The choice of MBR technologies is, it would appear, a series of dichotomies or dilemmas: anaerobic vs aerobic, immersed vs sidestream, ceramic vs polymeric, flat sheet vs hollow fibre (for immersed), pumped vs air-lift (for sidestream). You could just flip a coin. However, if one is going to resort to more rational methods, then it is perhaps worth considering what's already out there in the marketplace.
The most prominent configuration in terms of volume of treated water is the immersed hollow fibre (iHF), which seems to be the technology of choice for large flows (>50 MLD). Currently, all of the 20 largest MBRs are iHF based, though this will change when the plant at Canton in Ohio is completed next year.
In terms of the numbers of installations, the immersed flat sheet (iFS) tops the list. Both these immersed configurations are favoured over the more established pumped sidestream technology (sMBR), normally based on multi-tube (MT) membranes, on the basis of lower energy demand. However, the lower footprint of the membrane separation component of the pumped MT sMBRs, along with their operational flexibility and perceived robustness, means that they are often favoured for industrial effluent applications.
So, what about anaerobic systems, ceramic membranes and air-lift sidestream?
So, what about anaerobic systems, ceramic membranes and air-lift sidestream? All of these are minor players currently. There are probably fewer than 30 MBRs in total based on ceramic membranes. This may well change if the cost of ceramic membranes continues to fall, but polymeric materials (and PVDF in particular) currently overwhelmingly dominate.
Anaerobic MBRs have been around for at least 20 years in some guise or other but their viability tends to be limited to very high loads and cases where nutrient removal is either not a requirement or else can be addressed by a downstream aerobic process. There are thus perhaps fewer than 20 anaerobic MBRs installed globally.
Air-lift (or air-scoured) sidestream technologies, on the other hand, would appear to be more generally applicable since they operate at a similar energy demand as the immersed configurations and so are viable for municipal wastewater treatment, which remains the dominant market sector for MBRs. It is unclear how many A-L sMBR installations there are in the world but they are offered by a number of different technology suppliers and there may be as many as 100 or more.

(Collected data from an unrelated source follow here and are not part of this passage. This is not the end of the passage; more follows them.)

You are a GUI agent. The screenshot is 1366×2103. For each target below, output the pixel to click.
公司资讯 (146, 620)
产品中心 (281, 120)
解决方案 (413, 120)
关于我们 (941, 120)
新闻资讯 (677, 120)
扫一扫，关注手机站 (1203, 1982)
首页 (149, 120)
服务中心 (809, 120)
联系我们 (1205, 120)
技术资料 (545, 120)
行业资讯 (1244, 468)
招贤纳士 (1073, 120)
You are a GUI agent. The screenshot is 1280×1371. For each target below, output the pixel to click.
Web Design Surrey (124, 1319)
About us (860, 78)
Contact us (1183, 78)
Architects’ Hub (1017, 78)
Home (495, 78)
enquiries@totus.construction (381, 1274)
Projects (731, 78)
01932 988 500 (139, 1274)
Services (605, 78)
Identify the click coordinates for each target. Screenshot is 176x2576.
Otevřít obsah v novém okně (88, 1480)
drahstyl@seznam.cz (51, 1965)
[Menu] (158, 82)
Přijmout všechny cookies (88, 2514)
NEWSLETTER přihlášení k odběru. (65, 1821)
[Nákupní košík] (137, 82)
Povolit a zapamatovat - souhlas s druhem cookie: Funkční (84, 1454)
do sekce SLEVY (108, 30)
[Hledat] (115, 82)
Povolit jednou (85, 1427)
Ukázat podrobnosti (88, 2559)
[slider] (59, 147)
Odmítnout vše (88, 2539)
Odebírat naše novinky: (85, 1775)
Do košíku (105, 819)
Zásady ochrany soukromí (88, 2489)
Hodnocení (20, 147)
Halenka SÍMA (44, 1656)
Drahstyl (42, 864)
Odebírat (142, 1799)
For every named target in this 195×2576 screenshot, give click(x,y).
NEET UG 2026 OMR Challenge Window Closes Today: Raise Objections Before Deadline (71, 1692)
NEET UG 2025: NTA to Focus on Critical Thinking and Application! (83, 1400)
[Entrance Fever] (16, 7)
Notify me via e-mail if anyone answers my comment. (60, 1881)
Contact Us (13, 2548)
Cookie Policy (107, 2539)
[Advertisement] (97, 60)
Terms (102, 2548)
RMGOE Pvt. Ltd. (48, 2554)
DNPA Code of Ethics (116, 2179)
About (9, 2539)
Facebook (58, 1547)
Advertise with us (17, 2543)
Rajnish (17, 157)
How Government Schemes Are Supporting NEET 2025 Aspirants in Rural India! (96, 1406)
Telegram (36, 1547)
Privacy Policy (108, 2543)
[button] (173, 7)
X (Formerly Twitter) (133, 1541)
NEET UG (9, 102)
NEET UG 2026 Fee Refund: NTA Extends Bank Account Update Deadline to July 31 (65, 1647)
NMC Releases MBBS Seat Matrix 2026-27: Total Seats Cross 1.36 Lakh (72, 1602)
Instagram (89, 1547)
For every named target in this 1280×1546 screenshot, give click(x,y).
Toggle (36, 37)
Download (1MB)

So, the choice, as ever, comes down largely to cost. And there are, of course, different ways of costing. Low annual operational costs will result in reduced whole-life costs (since over the life of a plant it is the operational costs which generally make up the greater proportion of the total outlay) and for small plants 'low operational costs' generally equates to low manual intervention.
For a large municipal MBR the choice is likely to be an iHF. For a small, biorefractory industrial effluent stream on a site where there is just about enough space to swing a cat and little staffing then a ceramic sMBR may be considered viable. If capital cost is the be-all and end-all, then it's down to the price tag on the individual technologies and the respective positions taken by the client, consultant and supplier. And that's why we have creative accountancy, though it didn't work out so well in October 2008.